Bahlil mengungkapkan bahwa pengembangan hilirisasi industri berbasis sumber daya alam saat ini membuahkan hasil positif dalam neraca perdagangan Indonesia. Pada tahun 2017 lalu, defisit neraca perdagangan Indonesia dengan Cina mencapai US$18 miliar, dan di tahun 2021 masih tercatat defisit sebesar US$2,5 miliar.
Namun pada semester I 2022 ini, neraca perdagangan Indonesia dengan Cina sudah dalam posisi surplus sebesar US$1 miliar, dan secara keseluruhan neraca perdagangan Indonesia juga tercatat surplus sebesar US$15,55 miliar. “Ini merupakan dampak nyata dari hilirisasi sumber daya alam yang terus didorong pemerintah saat ini. Kita harus tetap on the track. Semaksimal mungkin kita perjuangkan,” ujar Bahlil.
Indonesia masih tunggu keputusan WTO
Saat ini, Indonesia sedang menunggu hasil akhir dari proses penyelesaian sengketa dagang yang dilayangkan oleh Uni Eropa dalam sidang WTO terkait larangan ekspor bijih nikel. Gugatan tersebut sedang dalam proses panel sengketa awal dan masih menunggu keputusan final dari WTO.
Pelarangan ekspor bijih nikel ini telah dilakukan oleh Pemerintah Indonesia sejak 1 Januari 2020 lalu, dan diatur dalam Peraturan Menteri Energi dan Sumber Daya Mineral (ESDM) Nomor 11 Tahun 2019 tentang Perubahan Kedua Atas Peraturan Menteri Energi Dan Sumber Daya Mineral Nomor 25 Tahun 2018 Tentang Pengusahaan Pertambangan Mineral Dan Batubara.

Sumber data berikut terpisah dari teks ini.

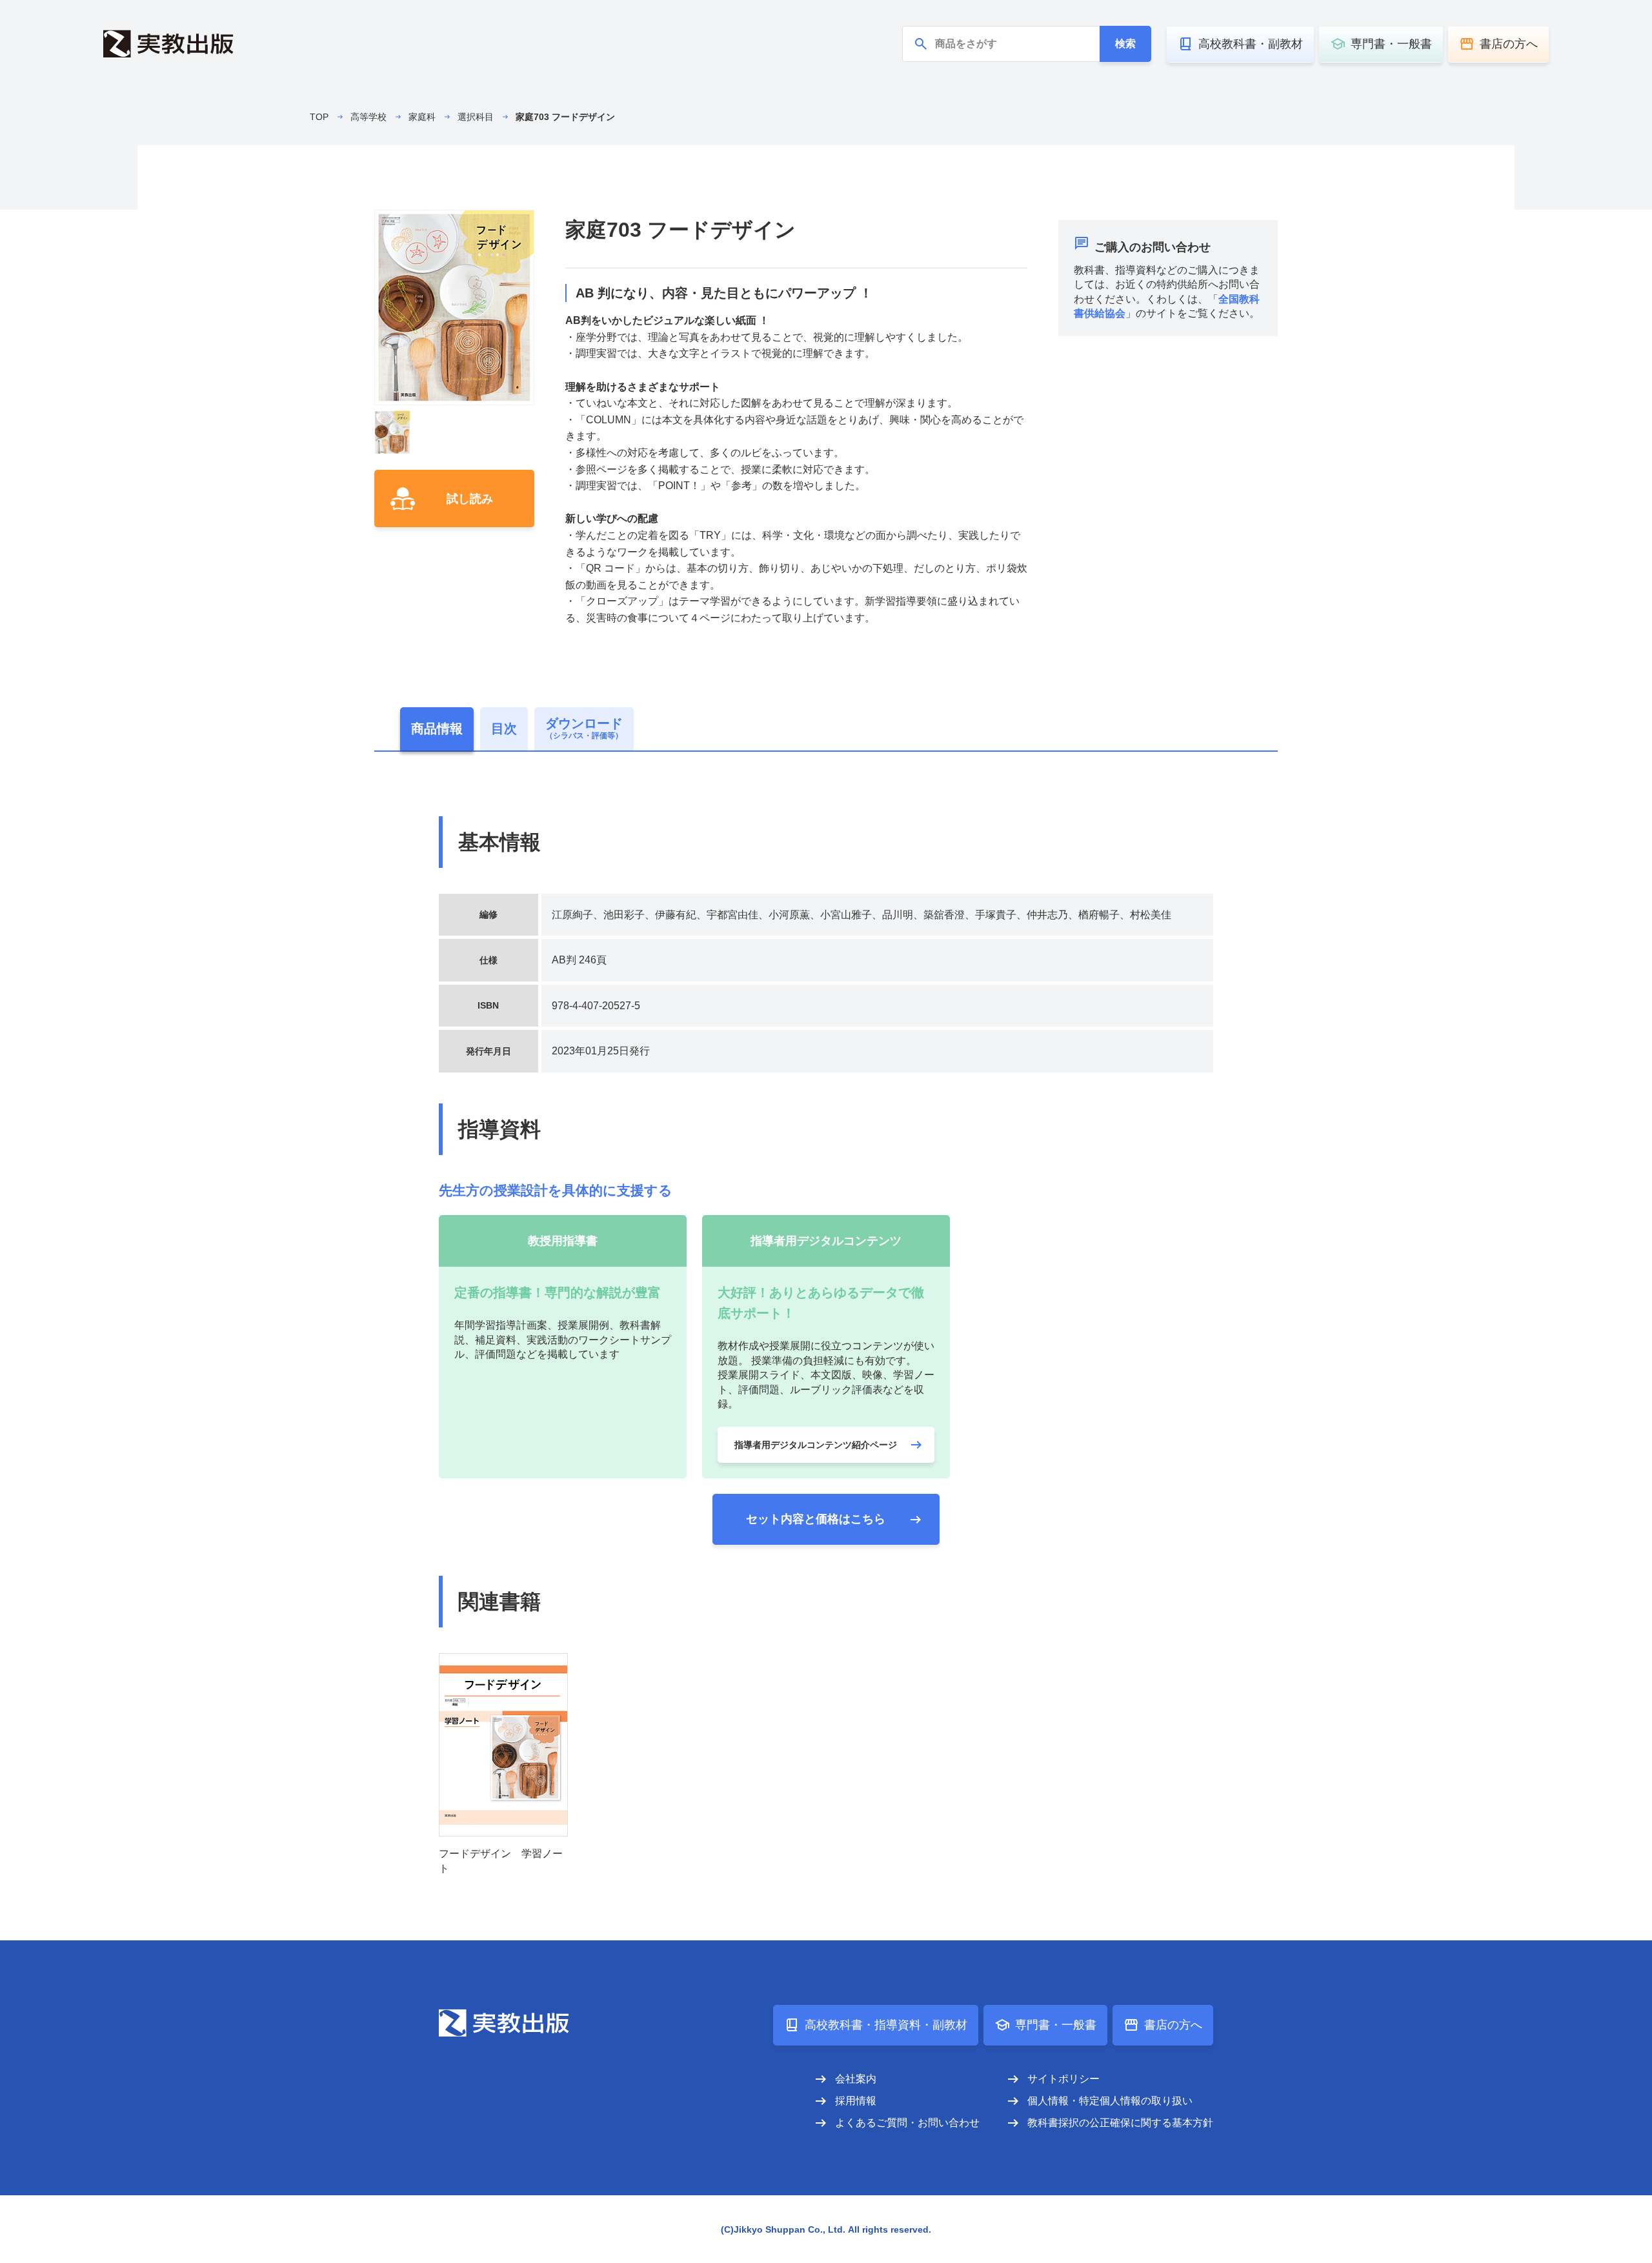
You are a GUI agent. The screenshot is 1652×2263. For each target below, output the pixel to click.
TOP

Menurut laporan Badan Pusat Statistik (BPS), volume ekspor nikel pada semester I 2022 mencapai 297,76 ribu ton dengan nilai US$2,45 miliar. Volume ekspor ke Tiongkok tersebut porsinya sekitar 78 persen dari total volume ekspor nikel nasional. Sedangkan nilainya mencapai 69 persen dari total nilai ekspor nasional.